IAB Tech Lab Rolls Out Paid Tool Offering Daily Ads.Txt Updates

The Interactive Advertising Bureau's IAB Tech Lab is rolling out a paid aggregation service that will offer daily updates on information posted by publishers that implement the anti-fraud tool ads.txt.

Ads.txt aims to prevent advertisers from buying unauthorized inventory programmatically. Publishers that implement ads.txt -- which stands for Authorized Digital Sellers -- post indexes of their authorized sellers; buyers of ad inventory can then use that information to screen out unauthorized sellers.

The new paid ads.txt aggregation service will cost $5,000 annually for IAB Tech Lab members, and $10,000 annually for non-members. The IAB says the aggregation tool is primarily intended for companies that "choose not to manage their own crawlers and are looking for comprehensive ads.txt data."

The aggregation service "currently tracks over 2 million domains that have implemented ads.txt, compiles the contents of the crawled files, and makes the resulting data available to subscribers of the ads.txt aggregator on a daily basis," the IAB states.

Final specs for ads.txt were released in May 2017 by the IAB's Tech Lab.
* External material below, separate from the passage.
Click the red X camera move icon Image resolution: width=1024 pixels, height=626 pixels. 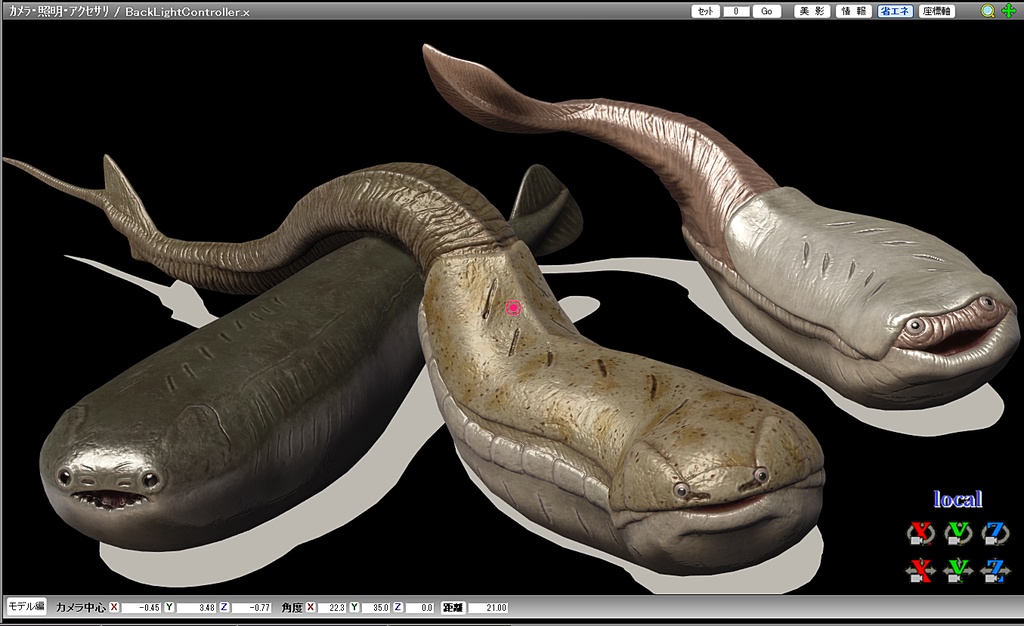[x=919, y=570]
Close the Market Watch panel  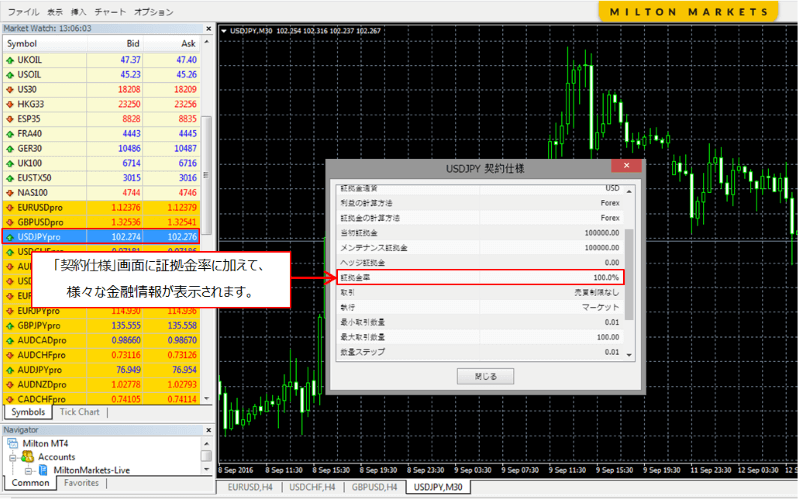[x=208, y=29]
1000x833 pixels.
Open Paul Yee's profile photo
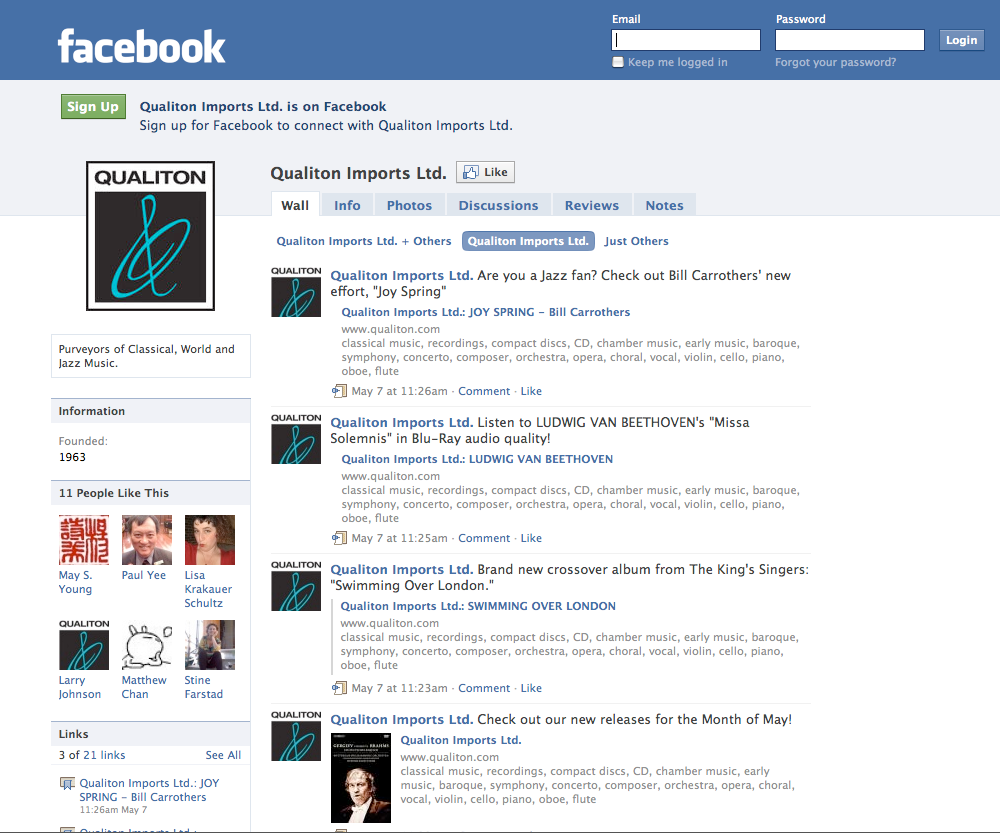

In late September, Google said its DoubleClick Bid Manager would only buy publishers' inventory from “sources identified as authorized sellers in its ads.txt file when a file is available.”

The industry's Trustworthy Accountability Group, which aims to combat ad fraud (as well as malware and online piracy), will require publishers to adopt ads.txt by July 1 in order to receive a "certified against fraud" seal.